By Emily Zepeda, Elizabeth Elliot Noe, Christopher J. Schell, and Andrew Sih

This Plain Language Summary is published in advance of the paper discussed. Please check back soon for a link to the full paper.

As coyote populations grow in North American cities, human-coyote interactions are becoming more frequent. Understanding what factors shape these interactions and how humans perceive coyotes is critical for facilitating human-coyote coexistence in cities.

Research shows that access to nature, direct interactions with wildlife and cultural factors can influence how people think about and feel toward wildlife. A person’s sociodemographic characteristics like socioeconomic class, race, gender, and education partially shape cultural factors because a person’s identity within these characteristics shapes their exposure to wildlife directly and indirectly. Direct experiences with nature tend to happen more frequently for people with higher incomes, White people, men, and those with more education because they have more time, money, and more social permission to engage in outdoor activities. Indirectly, sociodemographic characteristics shape the type of stories, media, and other cultural processes that shape how people relate to wildlife.

To understand how sociodemographic characteristics are related to a person’s experience with and attitudes toward coyotes, we used data from a survey distributed to people living in Los Angeles County, California and Cook County, Illinois. We found that women, participants who identified as Asian, Pacific Islander, or Black, and participants with low incomes tended to have less positive attitudes and greater fear toward coyotes than men, participants who identified as White, and participants with high incomes.

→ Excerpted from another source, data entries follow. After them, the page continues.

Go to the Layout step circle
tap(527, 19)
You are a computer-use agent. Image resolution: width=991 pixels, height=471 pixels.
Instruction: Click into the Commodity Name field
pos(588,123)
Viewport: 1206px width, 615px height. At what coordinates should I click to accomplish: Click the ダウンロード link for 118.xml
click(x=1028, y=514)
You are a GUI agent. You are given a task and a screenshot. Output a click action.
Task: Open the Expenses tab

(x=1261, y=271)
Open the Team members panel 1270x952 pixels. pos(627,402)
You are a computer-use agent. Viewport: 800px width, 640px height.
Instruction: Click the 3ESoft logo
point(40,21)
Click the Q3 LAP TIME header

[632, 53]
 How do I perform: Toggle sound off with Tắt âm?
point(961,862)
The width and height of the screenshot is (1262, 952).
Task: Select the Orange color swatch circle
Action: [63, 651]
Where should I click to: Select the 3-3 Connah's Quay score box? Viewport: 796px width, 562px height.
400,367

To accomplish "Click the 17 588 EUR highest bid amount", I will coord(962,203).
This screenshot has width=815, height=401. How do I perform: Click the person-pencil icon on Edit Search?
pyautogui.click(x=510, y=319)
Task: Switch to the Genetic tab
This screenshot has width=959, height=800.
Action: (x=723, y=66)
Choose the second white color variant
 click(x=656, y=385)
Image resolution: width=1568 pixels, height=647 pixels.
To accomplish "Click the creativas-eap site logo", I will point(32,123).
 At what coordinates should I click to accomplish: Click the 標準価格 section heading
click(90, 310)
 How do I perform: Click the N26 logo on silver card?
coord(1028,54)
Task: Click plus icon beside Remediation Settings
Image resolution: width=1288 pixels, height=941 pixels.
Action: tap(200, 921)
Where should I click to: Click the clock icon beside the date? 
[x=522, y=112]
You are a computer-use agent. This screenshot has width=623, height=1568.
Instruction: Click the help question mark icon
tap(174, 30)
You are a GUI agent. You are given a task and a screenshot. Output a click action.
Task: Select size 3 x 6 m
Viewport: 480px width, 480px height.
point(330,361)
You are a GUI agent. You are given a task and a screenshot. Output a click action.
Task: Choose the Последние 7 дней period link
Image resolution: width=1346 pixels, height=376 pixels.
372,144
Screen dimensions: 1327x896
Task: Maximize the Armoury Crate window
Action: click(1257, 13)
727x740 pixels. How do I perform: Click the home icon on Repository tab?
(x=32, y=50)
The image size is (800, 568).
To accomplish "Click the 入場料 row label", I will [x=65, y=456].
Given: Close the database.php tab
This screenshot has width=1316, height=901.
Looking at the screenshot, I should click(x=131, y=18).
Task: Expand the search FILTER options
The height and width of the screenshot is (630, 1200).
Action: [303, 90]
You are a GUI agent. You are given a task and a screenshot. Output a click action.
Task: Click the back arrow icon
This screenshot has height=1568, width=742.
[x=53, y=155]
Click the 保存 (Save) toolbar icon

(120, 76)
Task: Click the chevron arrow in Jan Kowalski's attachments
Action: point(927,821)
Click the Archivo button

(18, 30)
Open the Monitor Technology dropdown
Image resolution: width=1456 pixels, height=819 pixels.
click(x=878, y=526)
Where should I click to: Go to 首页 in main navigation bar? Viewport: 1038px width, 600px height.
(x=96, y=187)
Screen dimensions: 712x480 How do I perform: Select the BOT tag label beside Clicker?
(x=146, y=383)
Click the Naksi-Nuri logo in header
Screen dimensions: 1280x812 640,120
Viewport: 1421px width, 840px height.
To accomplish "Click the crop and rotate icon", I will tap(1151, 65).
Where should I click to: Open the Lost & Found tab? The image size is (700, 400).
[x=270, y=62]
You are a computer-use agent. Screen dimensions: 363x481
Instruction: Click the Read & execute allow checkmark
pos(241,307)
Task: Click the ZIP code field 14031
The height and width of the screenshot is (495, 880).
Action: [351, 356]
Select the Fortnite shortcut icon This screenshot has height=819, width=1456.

For some groups, these differences were partly explained by varying levels of experience with nature and coyotes. Asian and Pacific islander participants and participants with low income reported spending less time outdoors than White and high-income participants. Asian and Pacific Islander participants, participants with low incomes and women also reported seeing coyotes less often than White participants, high-income participants, and men. Because direct experience with nature and wildlife can shape how people feel about wildlife, differences in outdoor activity and sightings may help explain why some groups feel more wary of coyotes than others.

Our findings demonstrate that different sociodemographic groups tend to have different relationships with coyotes and that this depends, in part, on a person’s direct experiences with the animals. This adds to the growing research on human-wildlife interactions showing that efforts to manage these interactions have to evaluate the needs of different groups of human to design effective and just management interventions.